By Simon Zukowski –

The Fraser River is home to perhaps the world’s largest salmon run. Yet fewer salmon have been returning to the Fraser in recent years and the runs have been fluctuating more wildly.

Newly installed Kiosk at the Littlefield Creek Trailhead, near Bowron Lake Provincial Park. From left to right: Al Birnie, Simon Zukowski, and Roy Howard (president of the Fraser Headwaters Alliance).
Newly installed Kiosk at the Littlefield Creek Trailhead, near Bowron Lake Provincial Park. From left to right: Al Birnie, Simon Zukowski, and Roy Howard (president of the Fraser Headwaters Alliance).  Photo submitted by Simon Zukowski

The trend is not in salmons’ favour. Fish are sensitive to temperature changes and as the Fraser heats up due to climate change the salmon are suddenly finding themselves in hot water. Habitat loss and pollution, whether from agriculture, industrial run-off, or stream diversion are playing a role as well, as are salmon farms, where parasites can multiply quickly in crowded pens and contaminate passing wild salmon.

A conservation group from the Robson Valley, the Fraser Headwaters Alliance (FHA), is trying to give the salmon a fighting chance. Since the 1990s, the group has been working to protect the Goat River watershed—one of the last, large, pristine watersheds that feed the Fraser River. As a spawning ground for Chinook salmon and Bull trout, the Goat is vitally important to the health of the Fraser.

A view from the trail towards Wolverine Mt. and Isaac Lake.
A view from the trail towards Wolverine Mt. and Isaac Lake. Photo submitted by Simon Zukowski

The FHA would like to establish a protected area in the Goat River watershed. To build support, they’re working to bring more people in contact with the area. In the late 1990s, they restored a historic gold rush trail that runs along the Goat River. Originally commissioned in 1886 by the Cariboo’s Gold Commissioner, John Bowron, the Goat River Trail follows one of the few low-elevation passes through the Cariboo Mountains to connect the Bowron Lake plateau to the Fraser. The original expedition’s crew included historic gold rush figures George Isaac and Kenneth Macleod, for whom Isaac Lake and Macleod Creek were named.
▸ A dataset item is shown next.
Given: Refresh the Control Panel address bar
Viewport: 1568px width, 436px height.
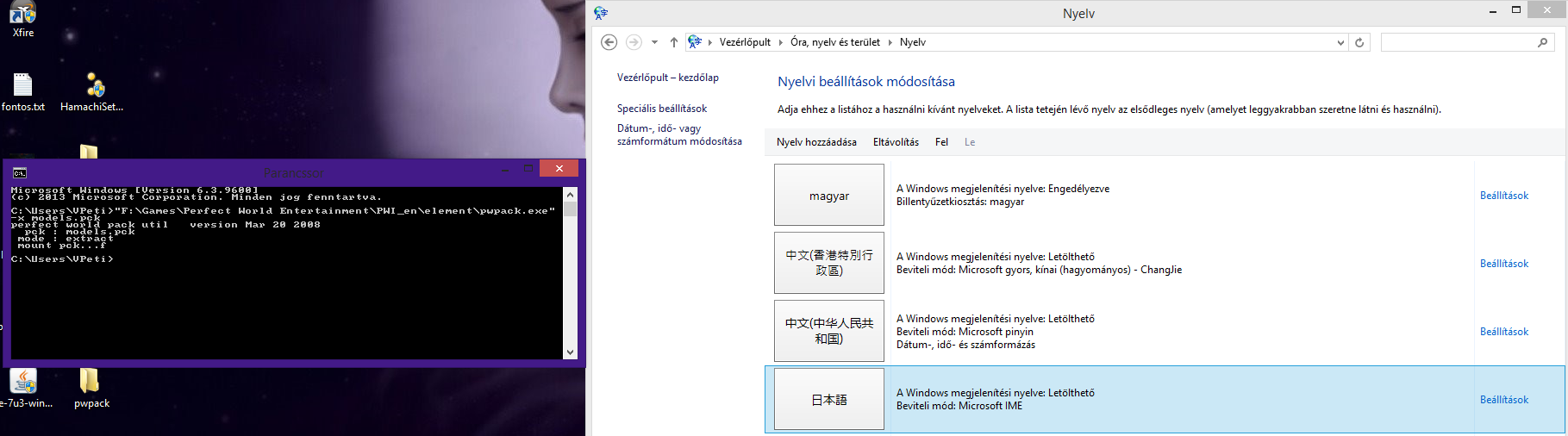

At its busiest, 40 prospectors mined along the Goat for gold.

The Goat River Trail continued to see heavy use through the early part of the 1900s—including as a supply route for bringing bootleg liquor to railway construction camps along the Fraser. In this way, the trail may have facilitated its own demise, as the completed railway displaced it as the supply route of choice between the Robson Valley and the Cariboo.

In 1933, Cliff and Ruth Kopas became the trail’s first ‘ecotourists’ when they traversed the trail on horseback as part of a honeymoon pack trip from near Calgary to Bella Coola. Their recollections of the trail are retold in Cliff’s fascinating book, Packhorses to the Pacific.

Map of the Goat River Trail and the proposed protected area. Submitted by Simon Zukowski
Map of the Goat River Trail and the proposed protected area. Map design by Taylor Bachrach, for Fraser Headwaters Alliance

Today, the upper Goat River valley remains little changed from John Bowron’s day. Part of BC’s rare inland rainforest, it contains pristine old growth, which supports populations of grizzly bears, moose, and mountain caribou. Though the trail has been improved, hints of its history are still evident in the old blazes and decaying cabins that remain along its length.

The trail’s fascinating past coupled with the spectacular wilderness beauty of the Cariboo mountains make the Goat an unforgettable experience for hikers.

This past August, FHA volunteers brushed out an overgrown section of the nearly 50km upper Goat River Trail, making it passable for hikers for the first time in years.

Hang in there, salmon. Help is on the way!

Simon Zukowski is a volunteer with Fraser Headwaters Alliance. He lives in Prince George and is hiking the full length of the trail for the first time this September.